**WHAT THE TASK REQUIRES:** Rewrite the records below, changing "computer-use agent" to "screen agent" wherever it occurs and leaving everything else as it is.

╭─ PROVIDED RECORDS

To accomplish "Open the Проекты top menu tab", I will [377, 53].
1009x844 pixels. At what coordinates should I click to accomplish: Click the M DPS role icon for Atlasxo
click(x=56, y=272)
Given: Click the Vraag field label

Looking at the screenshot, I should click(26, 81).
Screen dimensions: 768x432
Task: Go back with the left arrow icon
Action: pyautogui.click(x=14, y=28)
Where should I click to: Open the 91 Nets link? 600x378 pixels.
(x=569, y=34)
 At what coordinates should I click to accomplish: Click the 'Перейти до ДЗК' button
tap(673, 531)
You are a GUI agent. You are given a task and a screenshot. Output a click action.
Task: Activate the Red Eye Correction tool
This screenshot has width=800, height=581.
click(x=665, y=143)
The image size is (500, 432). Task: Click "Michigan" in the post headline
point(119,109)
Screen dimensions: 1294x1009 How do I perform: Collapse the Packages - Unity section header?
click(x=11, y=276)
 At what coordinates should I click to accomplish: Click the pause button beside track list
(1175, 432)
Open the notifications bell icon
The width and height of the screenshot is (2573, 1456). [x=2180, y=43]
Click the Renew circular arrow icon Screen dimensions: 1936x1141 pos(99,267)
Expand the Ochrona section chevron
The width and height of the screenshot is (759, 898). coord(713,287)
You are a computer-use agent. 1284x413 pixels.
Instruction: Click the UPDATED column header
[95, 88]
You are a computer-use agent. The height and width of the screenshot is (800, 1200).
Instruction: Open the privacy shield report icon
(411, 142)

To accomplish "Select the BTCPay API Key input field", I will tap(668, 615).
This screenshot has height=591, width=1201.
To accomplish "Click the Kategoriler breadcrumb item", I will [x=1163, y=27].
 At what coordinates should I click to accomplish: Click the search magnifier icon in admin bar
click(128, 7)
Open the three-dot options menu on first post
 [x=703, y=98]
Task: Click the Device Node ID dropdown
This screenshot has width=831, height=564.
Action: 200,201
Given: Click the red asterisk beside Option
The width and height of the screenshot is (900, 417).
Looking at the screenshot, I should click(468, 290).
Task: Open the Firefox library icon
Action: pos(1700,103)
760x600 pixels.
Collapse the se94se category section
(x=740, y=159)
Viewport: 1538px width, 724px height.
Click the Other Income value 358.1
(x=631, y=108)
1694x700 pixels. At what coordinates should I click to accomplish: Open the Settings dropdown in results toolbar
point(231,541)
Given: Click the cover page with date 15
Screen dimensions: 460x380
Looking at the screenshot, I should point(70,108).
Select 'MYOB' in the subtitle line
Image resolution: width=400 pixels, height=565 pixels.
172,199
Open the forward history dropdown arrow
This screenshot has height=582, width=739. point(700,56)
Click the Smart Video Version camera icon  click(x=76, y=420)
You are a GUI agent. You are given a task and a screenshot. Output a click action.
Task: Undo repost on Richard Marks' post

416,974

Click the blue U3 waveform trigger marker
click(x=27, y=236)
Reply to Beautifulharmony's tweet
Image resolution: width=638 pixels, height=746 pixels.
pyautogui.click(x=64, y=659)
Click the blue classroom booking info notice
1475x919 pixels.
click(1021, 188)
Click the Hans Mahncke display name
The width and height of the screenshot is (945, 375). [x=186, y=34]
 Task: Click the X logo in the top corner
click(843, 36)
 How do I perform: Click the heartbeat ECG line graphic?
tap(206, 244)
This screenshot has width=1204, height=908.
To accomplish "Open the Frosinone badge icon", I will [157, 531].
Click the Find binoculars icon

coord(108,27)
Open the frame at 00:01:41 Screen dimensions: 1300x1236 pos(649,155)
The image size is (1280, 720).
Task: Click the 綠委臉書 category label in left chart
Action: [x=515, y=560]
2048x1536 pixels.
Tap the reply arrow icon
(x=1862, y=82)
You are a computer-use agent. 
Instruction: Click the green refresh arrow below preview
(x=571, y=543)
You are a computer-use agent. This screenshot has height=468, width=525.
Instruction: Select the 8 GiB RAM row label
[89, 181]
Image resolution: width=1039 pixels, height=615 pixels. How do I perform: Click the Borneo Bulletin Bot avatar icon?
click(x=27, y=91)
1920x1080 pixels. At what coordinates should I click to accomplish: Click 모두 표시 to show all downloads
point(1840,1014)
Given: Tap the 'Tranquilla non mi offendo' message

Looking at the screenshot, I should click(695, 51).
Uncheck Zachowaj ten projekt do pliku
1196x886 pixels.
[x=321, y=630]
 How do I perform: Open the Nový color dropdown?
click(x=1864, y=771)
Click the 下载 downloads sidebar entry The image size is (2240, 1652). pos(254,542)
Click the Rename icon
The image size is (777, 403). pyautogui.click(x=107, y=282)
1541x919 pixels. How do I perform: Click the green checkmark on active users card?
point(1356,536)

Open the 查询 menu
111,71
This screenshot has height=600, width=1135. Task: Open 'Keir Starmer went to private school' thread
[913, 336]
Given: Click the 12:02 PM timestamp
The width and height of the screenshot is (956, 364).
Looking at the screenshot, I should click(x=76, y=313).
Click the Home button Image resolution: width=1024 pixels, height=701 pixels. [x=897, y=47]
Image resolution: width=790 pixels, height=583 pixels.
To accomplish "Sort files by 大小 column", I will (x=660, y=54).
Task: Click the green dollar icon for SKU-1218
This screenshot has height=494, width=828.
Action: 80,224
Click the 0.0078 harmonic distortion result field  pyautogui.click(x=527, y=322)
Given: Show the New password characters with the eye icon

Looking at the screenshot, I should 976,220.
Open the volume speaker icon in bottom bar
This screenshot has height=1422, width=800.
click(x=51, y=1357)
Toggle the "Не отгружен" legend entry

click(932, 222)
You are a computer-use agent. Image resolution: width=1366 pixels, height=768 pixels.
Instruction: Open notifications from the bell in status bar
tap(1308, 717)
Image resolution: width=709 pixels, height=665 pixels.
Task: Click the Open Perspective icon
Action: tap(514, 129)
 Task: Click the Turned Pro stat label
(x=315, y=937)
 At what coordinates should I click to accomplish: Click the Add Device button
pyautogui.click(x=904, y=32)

╰─

**OUTPUT FOR THIS TASK:**
To accomplish "Open the Проекты top menu tab", I will [377, 53].
1009x844 pixels. At what coordinates should I click to accomplish: Click the M DPS role icon for Atlasxo
click(x=56, y=272)
Given: Click the Vraag field label

Looking at the screenshot, I should click(26, 81).
Screen dimensions: 768x432
Task: Go back with the left arrow icon
Action: pyautogui.click(x=14, y=28)
Where should I click to: Open the 91 Nets link? 600x378 pixels.
(x=569, y=34)
 At what coordinates should I click to accomplish: Click the 'Перейти до ДЗК' button
tap(673, 531)
You are a GUI agent. You are given a task and a screenshot. Output a click action.
Task: Activate the Red Eye Correction tool
This screenshot has width=800, height=581.
click(x=665, y=143)
The image size is (500, 432). Task: Click "Michigan" in the post headline
point(119,109)
Screen dimensions: 1294x1009 How do I perform: Collapse the Packages - Unity section header?
click(x=11, y=276)
 At what coordinates should I click to accomplish: Click the pause button beside track list
(1175, 432)
Open the notifications bell icon
The width and height of the screenshot is (2573, 1456). [x=2180, y=43]
Click the Renew circular arrow icon Screen dimensions: 1936x1141 pos(99,267)
Expand the Ochrona section chevron
The width and height of the screenshot is (759, 898). coord(713,287)
You are a screen agent. 1284x413 pixels.
Instruction: Click the UPDATED column header
[95, 88]
You are a screen agent. The height and width of the screenshot is (800, 1200).
Instruction: Open the privacy shield report icon
(411, 142)

To accomplish "Select the BTCPay API Key input field", I will tap(668, 615).
This screenshot has height=591, width=1201.
To accomplish "Click the Kategoriler breadcrumb item", I will [x=1163, y=27].
 At what coordinates should I click to accomplish: Click the search magnifier icon in admin bar
click(128, 7)
Open the three-dot options menu on first post
 [x=703, y=98]
Task: Click the Device Node ID dropdown
This screenshot has width=831, height=564.
Action: 200,201
Given: Click the red asterisk beside Option
The width and height of the screenshot is (900, 417).
Looking at the screenshot, I should click(468, 290).
Task: Open the Firefox library icon
Action: pos(1700,103)
760x600 pixels.
Collapse the se94se category section
(x=740, y=159)
Viewport: 1538px width, 724px height.
Click the Other Income value 358.1
(x=631, y=108)
1694x700 pixels. At what coordinates should I click to accomplish: Open the Settings dropdown in results toolbar
point(231,541)
Given: Click the cover page with date 15
Screen dimensions: 460x380
Looking at the screenshot, I should point(70,108).
Select 'MYOB' in the subtitle line
Image resolution: width=400 pixels, height=565 pixels.
172,199
Open the forward history dropdown arrow
This screenshot has height=582, width=739. point(700,56)
Click the Smart Video Version camera icon  click(x=76, y=420)
You are a GUI agent. You are given a task and a screenshot. Output a click action.
Task: Undo repost on Richard Marks' post

416,974

Click the blue U3 waveform trigger marker
click(x=27, y=236)
Reply to Beautifulharmony's tweet
Image resolution: width=638 pixels, height=746 pixels.
pyautogui.click(x=64, y=659)
Click the blue classroom booking info notice
1475x919 pixels.
click(1021, 188)
Click the Hans Mahncke display name
The width and height of the screenshot is (945, 375). [x=186, y=34]
 Task: Click the X logo in the top corner
click(843, 36)
 How do I perform: Click the heartbeat ECG line graphic?
tap(206, 244)
This screenshot has width=1204, height=908.
To accomplish "Open the Frosinone badge icon", I will [157, 531].
Click the Find binoculars icon

coord(108,27)
Open the frame at 00:01:41 Screen dimensions: 1300x1236 pos(649,155)
The image size is (1280, 720).
Task: Click the 綠委臉書 category label in left chart
Action: [x=515, y=560]
2048x1536 pixels.
Tap the reply arrow icon
(x=1862, y=82)
You are a screen agent. 
Instruction: Click the green refresh arrow below preview
(x=571, y=543)
You are a screen agent. This screenshot has height=468, width=525.
Instruction: Select the 8 GiB RAM row label
[89, 181]
Image resolution: width=1039 pixels, height=615 pixels. How do I perform: Click the Borneo Bulletin Bot avatar icon?
click(x=27, y=91)
1920x1080 pixels. At what coordinates should I click to accomplish: Click 모두 표시 to show all downloads
point(1840,1014)
Given: Tap the 'Tranquilla non mi offendo' message

Looking at the screenshot, I should click(695, 51).
Uncheck Zachowaj ten projekt do pliku
1196x886 pixels.
[x=321, y=630]
 How do I perform: Open the Nový color dropdown?
click(x=1864, y=771)
Click the 下载 downloads sidebar entry The image size is (2240, 1652). pos(254,542)
Click the Rename icon
The image size is (777, 403). pyautogui.click(x=107, y=282)
1541x919 pixels. How do I perform: Click the green checkmark on active users card?
point(1356,536)

Open the 查询 menu
111,71
This screenshot has height=600, width=1135. Task: Open 'Keir Starmer went to private school' thread
[913, 336]
Given: Click the 12:02 PM timestamp
The width and height of the screenshot is (956, 364).
Looking at the screenshot, I should click(x=76, y=313).
Click the Home button Image resolution: width=1024 pixels, height=701 pixels. [x=897, y=47]
Image resolution: width=790 pixels, height=583 pixels.
To accomplish "Sort files by 大小 column", I will (x=660, y=54).
Task: Click the green dollar icon for SKU-1218
This screenshot has height=494, width=828.
Action: 80,224
Click the 0.0078 harmonic distortion result field  pyautogui.click(x=527, y=322)
Given: Show the New password characters with the eye icon

Looking at the screenshot, I should 976,220.
Open the volume speaker icon in bottom bar
This screenshot has height=1422, width=800.
click(x=51, y=1357)
Toggle the "Не отгружен" legend entry

click(932, 222)
You are a screen agent. Image resolution: width=1366 pixels, height=768 pixels.
Instruction: Open notifications from the bell in status bar
tap(1308, 717)
Image resolution: width=709 pixels, height=665 pixels.
Task: Click the Open Perspective icon
Action: tap(514, 129)
 Task: Click the Turned Pro stat label
(x=315, y=937)
 At what coordinates should I click to accomplish: Click the Add Device button
pyautogui.click(x=904, y=32)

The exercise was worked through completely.